§ **WORK ITEM**
Would you reproduce exactly, and only, the lines starting at the one with "313x309 pixels." and ending at the last line of the data, with both included? Leave the pictures out.

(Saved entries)
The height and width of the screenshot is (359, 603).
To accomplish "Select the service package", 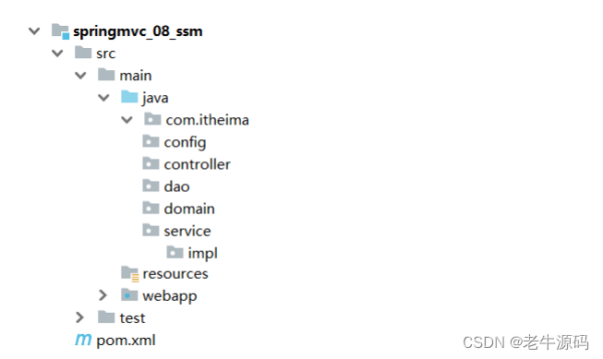I will coord(187,231).

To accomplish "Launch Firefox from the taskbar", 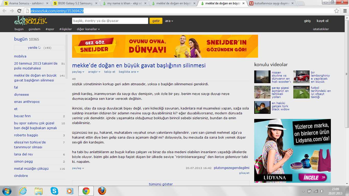I will click(x=102, y=191).
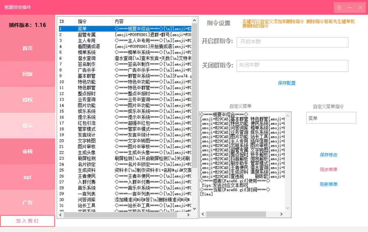Open the hamburger menu in the title bar
Screen dimensions: 368x232
339,8
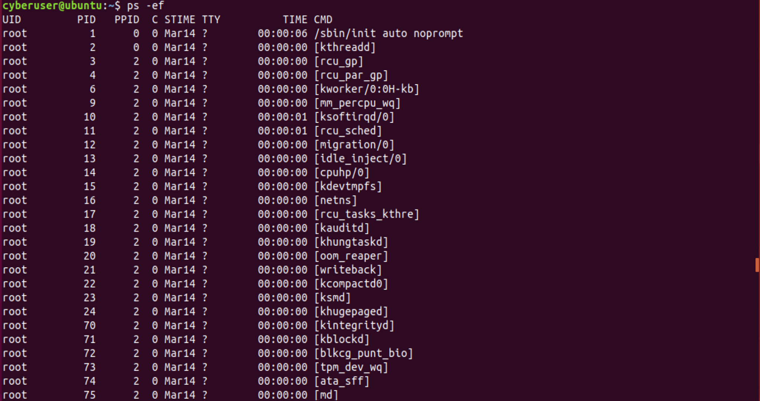Image resolution: width=760 pixels, height=401 pixels.
Task: Click the [ksoftirqd/0] process name
Action: (354, 117)
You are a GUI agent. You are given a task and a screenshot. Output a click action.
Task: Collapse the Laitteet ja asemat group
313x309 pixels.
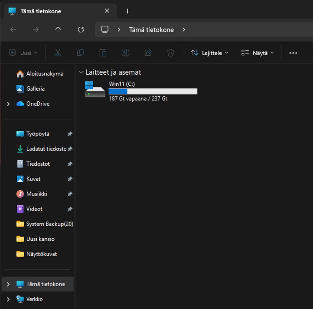pyautogui.click(x=81, y=72)
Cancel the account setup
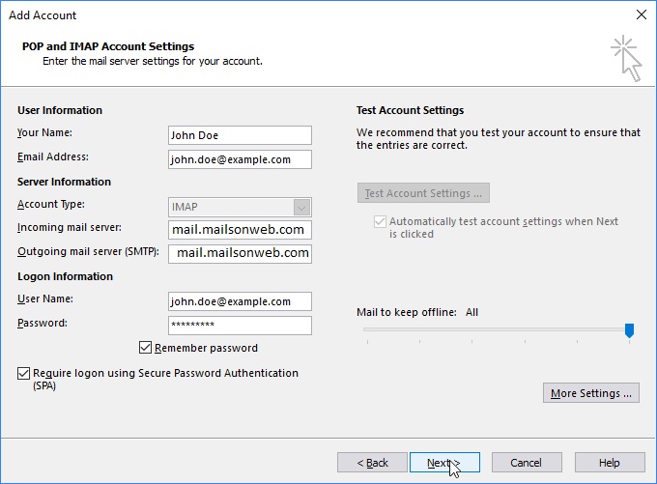 (527, 463)
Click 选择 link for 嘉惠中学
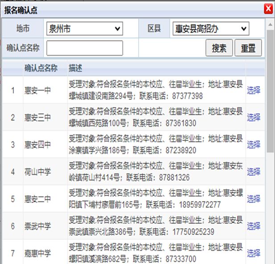Screen dimensions: 275x264 (x=254, y=253)
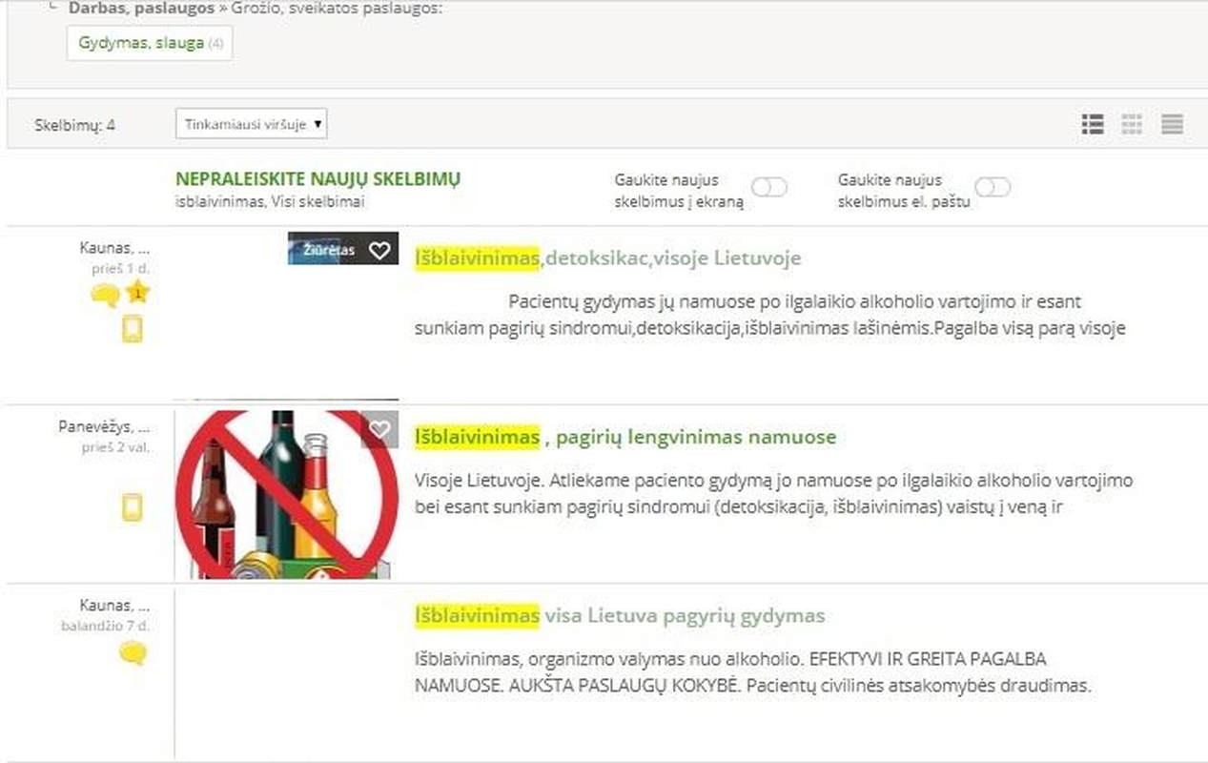Click star badge on first Kaunas listing
The image size is (1208, 763).
[138, 293]
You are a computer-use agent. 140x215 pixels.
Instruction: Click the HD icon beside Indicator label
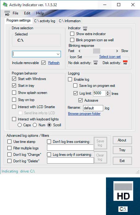click(85, 29)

§ **ANSWER FOR THE TASK**
313x309 pixels.
pyautogui.click(x=81, y=72)
Cancel the account setup
 (527, 463)
Click 选择 link for 嘉惠中学
Screen dimensions: 275x264 (x=254, y=253)
Click star badge on first Kaunas listing
The image size is (1208, 763).
[138, 293]
You are a computer-use agent. 140x215 pixels.
Instruction: Click the HD icon beside Indicator label
click(85, 29)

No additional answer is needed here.